The state Board of Public Works yesterday awarded a lucrative contract to manage the taxis at Baltimore-Washington International Airport to the incumbent company, despite some drivers' allegations of unfair treatment.
The board, comprising Gov. Robert L. Ehrlich Jr., Comptroller William Donald Schaefer and Treasurer Nancy K. Kopp, unanimously backed the recommendation of the Maryland Aviation Administration in selecting BWI Taxi Management Inc. of Linthicum.
The contract win comes after a controversy that pitted drivers against one another. Nightshift drivers for BWI Taxi Management claimed that the company assigned them unjust hours and imposed stiff taxi stand fees that made it difficult for them to earn a living. Other drivers, mostly on the day shift, defended the company and said they were able to work their way up to better, more profitable routes.
"We believe the truth finally talked, and we will do our best to serve the public and all our drivers," said Saeid Esfarjani, who owns BWI Taxi Management.
BWI Taxi Management, which has run the fleet at the airport since 1997, will pay the state aviation administration at least $9.15 million over five years for the airport's taxi franchise.
In a $10 million lawsuit filed in March in Anne Arundel County Circuit Court, a dozen drivers accused the company of infringing on their earning potential and violating agreements. They also alleged that driver Shuiab Leigh was fired to silence him as spokesman for some of his colleagues.
Attorneys for the taxi company filed a motion to dismiss the case. A hearing on that motion is scheduled for Wednesday.
Silver Cab of P.G. Inc. of Lanham, one of two companies to bid against BWI Taxi Management, also opposed the state aviation administration's recommendation to hire BWI Taxi Management.
Ehrlich said the board was satisfied with the process that the administration followed in awarding the contract. The board requested that the administration take the drivers' grievances into consideration.

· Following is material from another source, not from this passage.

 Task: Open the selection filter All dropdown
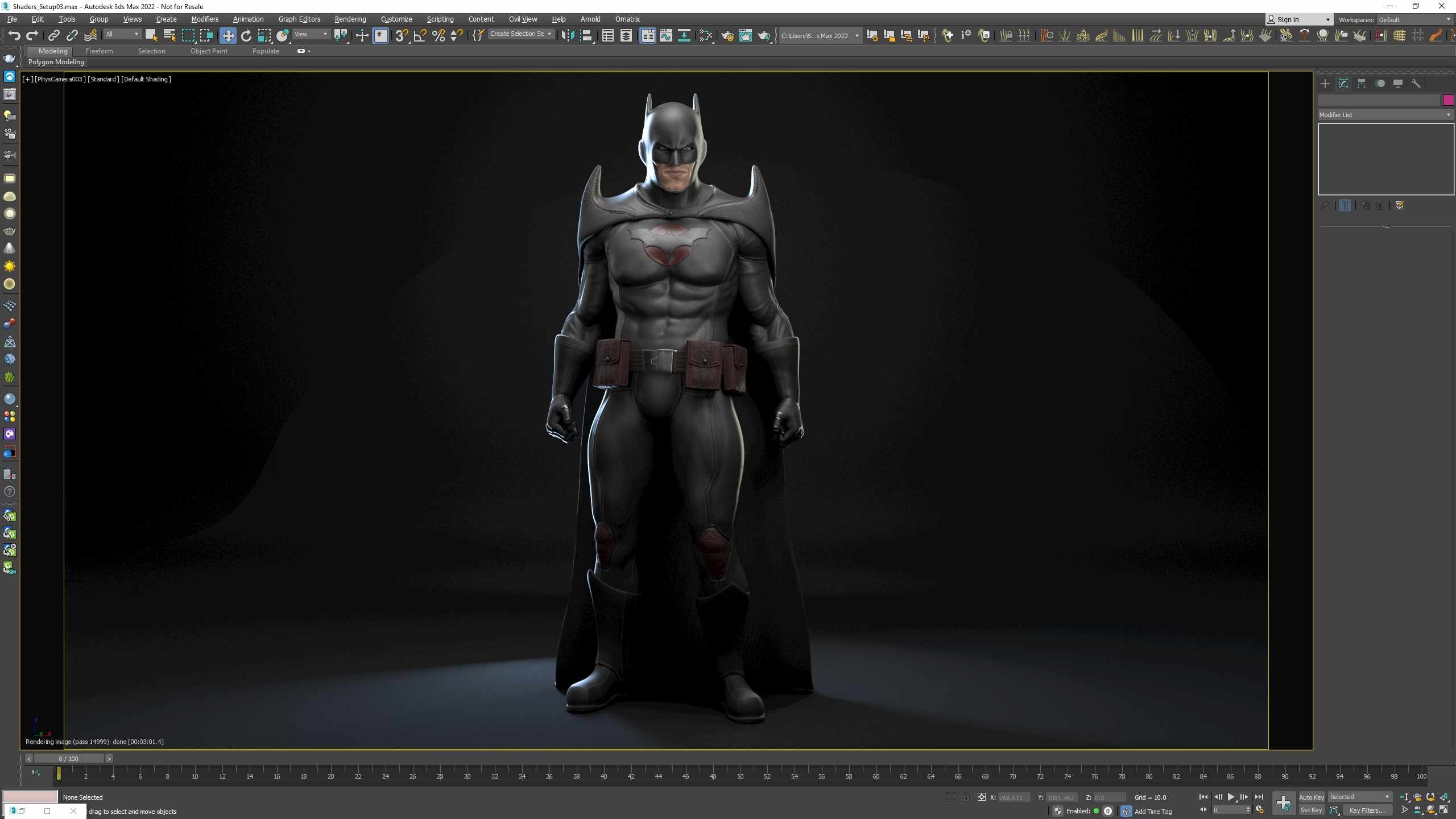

Leigh, who continues to serve as a spokesman for some of the drivers even though he no longer works for BWI Taxi Management, told the board that the taxi company has divided the drivers, intimidating many of them from speaking out. To earn enough money to pay the state $9.15 million as promised in the new contract, the company will have to raise the drivers' stand fees, Leigh said.
"Our future employment is in your own hands," Leigh told the board members before their decision.
Bishop L. Robinson Jr., an attorney representing BWI Taxi Management, acknowledged to the board that the company had internal problems but said that management handles those problems.
"We have a grievance that has gone awry," Robinson said. "It has converted itself from a grievance to a protest to a lawsuit."
In comments after the meeting, Robinson said drivers who spoke out against the company did not have to worry about retaliation.